Was bietet die Fernuni also insgesamt?
Studienbriefe, Moodle mit zumeist mäßiger Betreuung, EAs (Einsendeaufgaben, die so früh im Semester kommen, dass sie ein Ärgernis und keine Hilfe sind), Klausuren am Semesterende. Eher maue Informationspolitik, so man nicht Glück hat, an die wenigen guten Betreuer zu geraten. Ein paar tolle und viele anstrengende Mentoren. Aber mehr als alles andere: eine bezahlbare Möglichkeit, auch spät noch einmal Jura zu studieren. Ein Privileg. Sogar neben dem Beruf und neben der Familie. Die Chance, am Ende des Studiums stolz sagen zu können: „Das habe ich mir selbst erarbeitet“. Denn das MUSS man an der Fernuni mehr noch als an jeder Präsenzuni.

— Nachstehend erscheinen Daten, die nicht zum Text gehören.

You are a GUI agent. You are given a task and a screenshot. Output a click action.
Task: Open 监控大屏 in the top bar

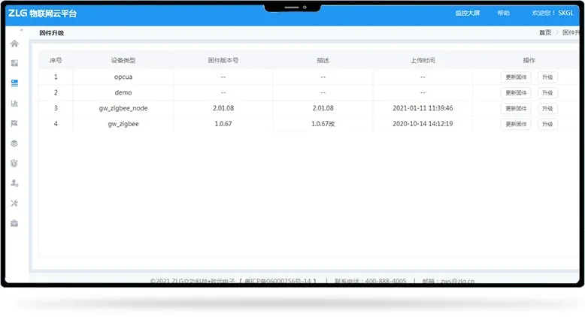[467, 14]
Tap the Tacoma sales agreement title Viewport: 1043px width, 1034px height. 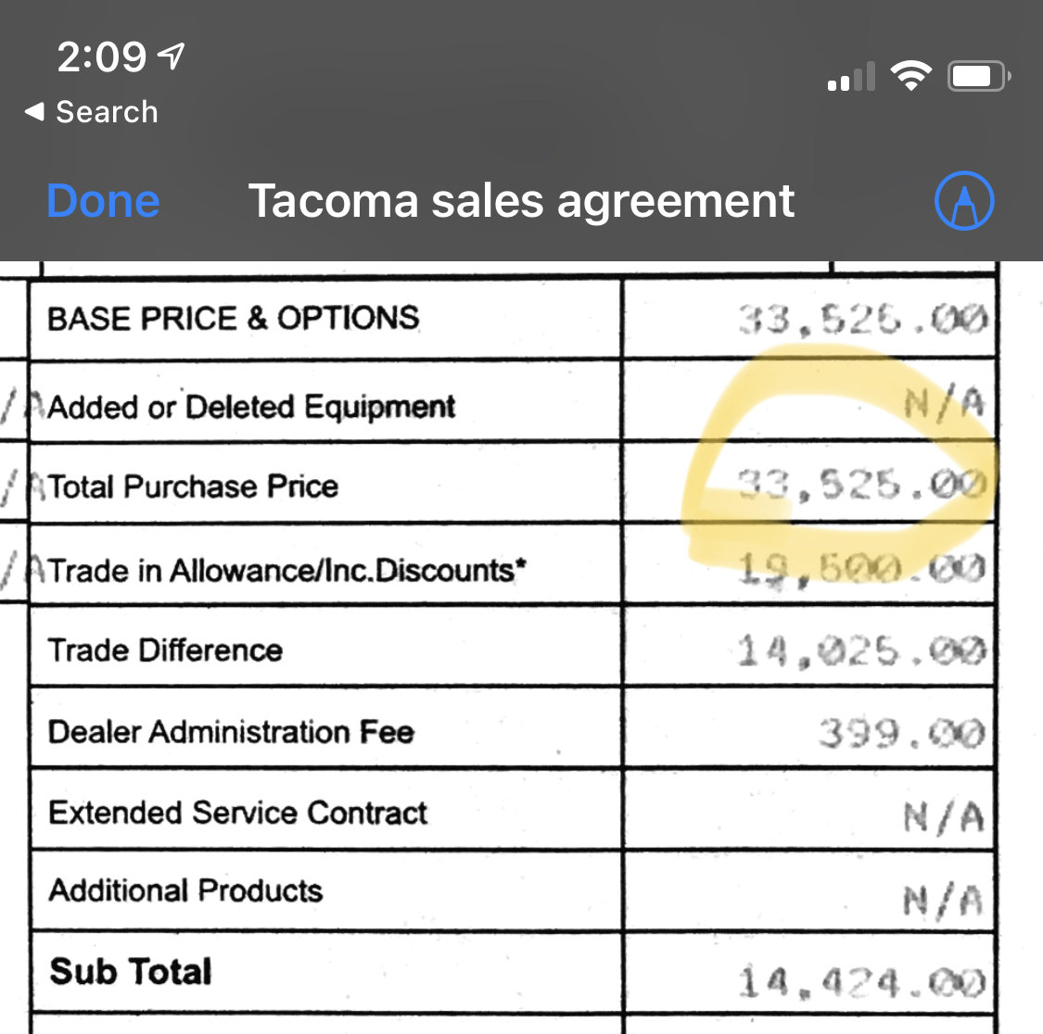[x=521, y=201]
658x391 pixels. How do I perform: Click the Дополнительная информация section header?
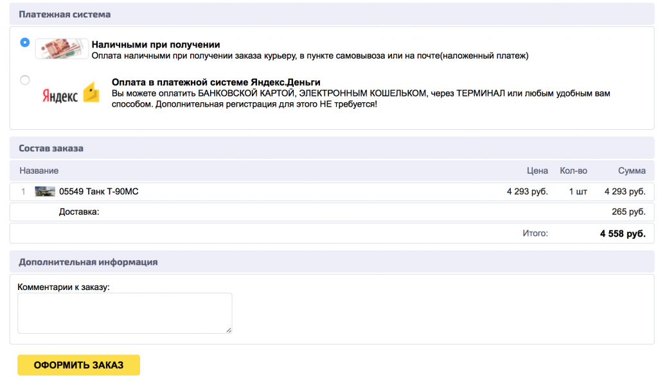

Und die Hauptsache ist natürlich: Mit Erfüllung der Voraussetzungen hat man dann die Zulassung zum regulären Ersten Staatsexamen in NRW in der Tasche. Bisher bietet die Fernuni zudem zusätzlich den Bachelor als Pflichtbelegung. Wobei die Reformen des neuen JAG darauf Auswirkungen haben werden. Nicht zuletzt, weil hier viele Änderungen zu erwarten sind, wollte ich nicht in zu viele Details bezüglich der Belegpflichten gehen. Diese könnten sich ab dem kommendem Sommersemester wesentlich ändern. An dieser Stelle kurz die ergänzende Info, dass man an der Fernuni auch nur auf Bachelor und Master of Law studieren kann, was für viele sicher interessant ist. Ich studiere persönlich auf EJP (Erste Juristische Prüfung). Ich kann also nur aus meiner Erfahrung heraus berichten. Der Weg zum Bachelor, wenn bisher auch inkludiert im EJP, mag allein für sich ein wenig anders aussehen und mit anderen Erwartungen und Erfahrungen einhergehen.
Und aller Kritik zum Trotze
Wer sich also an die Fernuni wagt, der sollte gut darin sein, sich selbst zu motivieren, sich selbst Lehrmaterial zu suchen und Quellen zu erschließen, die das Lernen erleichtern. Autodidakten sind hier gut aufgehoben. Menschen mit Familie, Berufstätige mit Flexibilitätsbedarf. Mitbringen sollte man eine hohe Frustrationstoleranz, Ehrgeiz und nicht allzu hohe Anforderungen an die Universität, wenn es um Hilfestellung geht.
Die Fernuni ist der mutige und notwendige Schritt, auch in den klassischen Geisteswissenschaften mehr Digitalisierung zu wagen und lebenslanges Lernen zu ermöglichen. Sie gefährdet nicht die Qualität des Studiums, sondern öffnet Menschen mit atypischen Lebensläufen die Türen. Und nicht unverdienter als auf dem ersten Bildungsweg.